From mboxrd@z Thu Jan  1 00:00:00 1970
Return-Path: <linux-kernel-owner@vger.kernel.org>
Received: (majordomo@vger.kernel.org) by vger.kernel.org via listexpand
	id S1756674AbcGIIh3 (ORCPT <rfc822;w@1wt.eu>);
	Sat, 9 Jul 2016 04:37:29 -0400
Received: from mail-wm0-f53.google.com ([74.125.82.53]:38268 "EHLO
	mail-wm0-f53.google.com" rhost-flags-OK-OK-OK-OK) by vger.kernel.org
	with ESMTP id S1750768AbcGIIhV (ORCPT
	<rfc822;linux-kernel@vger.kernel.org>);
	Sat, 9 Jul 2016 04:37:21 -0400
Date: Sat, 9 Jul 2016 10:37:15 +0200
From: Ingo Molnar <mingo@kernel.org>
To: Dave Hansen <dave@sr71.net>
Cc: Mel Gorman <mgorman@techsingularity.net>, linux-kernel@vger.kernel.org,
        x86@kernel.org, linux-api@vger.kernel.org, linux-arch@vger.kernel.org,
        linux-mm@kvack.org, torvalds@linux-foundation.org,
        akpm@linux-foundation.org, dave.hansen@linux.intel.com, arnd@arndb.de,
        hughd@google.com, viro@zeniv.linux.org.uk,
        Thomas Gleixner <tglx@linutronix.de>, "H. Peter Anvin" <hpa@zytor.com>,
        Peter Zijlstra <a.p.zijlstra@chello.nl>
Subject: Re: [PATCH 6/9] x86, pkeys: add pkey set/get syscalls
Message-ID: <20160709083715.GA29939@gmail.com>
References: <20160707124719.3F04C882@viggo.jf.intel.com>
 <20160707124728.C1116BB1@viggo.jf.intel.com>
 <20160707144508.GZ11498@techsingularity.net>
 <577E924C.6010406@sr71.net>
 <20160708071810.GA27457@gmail.com>
 <577FD587.6050101@sr71.net>
MIME-Version: 1.0
Content-Type: text/plain; charset=utf-8
Content-Disposition: inline
Content-Transfer-Encoding: 8bit
In-Reply-To: <577FD587.6050101@sr71.net>
User-Agent: Mutt/1.5.24 (2015-08-30)
Sender: linux-kernel-owner@vger.kernel.org
List-ID: <linux-kernel.vger.kernel.org>
X-Mailing-List: linux-kernel@vger.kernel.org


* Dave Hansen <dave@sr71.net> wrote:

> On 07/08/2016 12:18 AM, Ingo Molnar wrote:
>
> > So the question is, what is user-space going to do?
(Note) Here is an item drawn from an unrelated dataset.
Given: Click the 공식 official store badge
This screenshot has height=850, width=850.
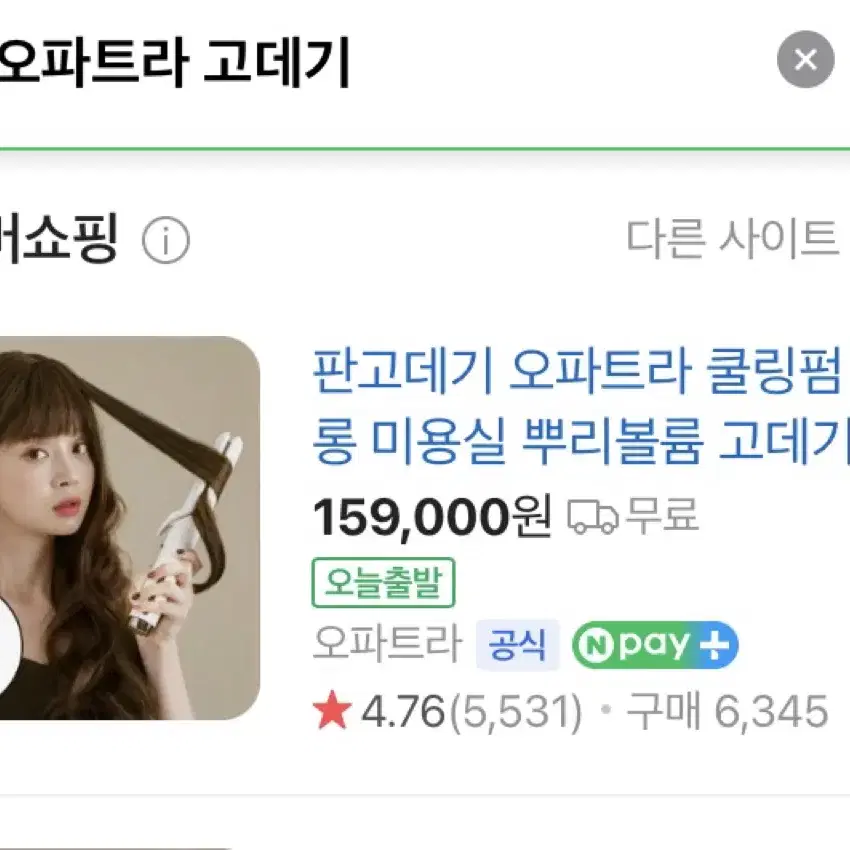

Do any glibc patches 
> > exist? How are the user-space library side APIs going to look like?
> 
> My goal at the moment is to get folks enabled to the point that they can start 
> modifying apps to use pkeys without having to patch their kernels.
>  I don't have confidence that we can design good high-level userspace interfaces 
> without seeing some real apps try to use the low-level ones and seeing how they 
> struggle.
> 
> I had some glibc code to do the pkey alloc/free operations, but those aren't 
> necessary if we're doing it in the kernel.  Other than getting the syscall 
> wrappers in place, I don't have any immediate plans to do anything in glibc.
> 
> Was there something you were expecting to see?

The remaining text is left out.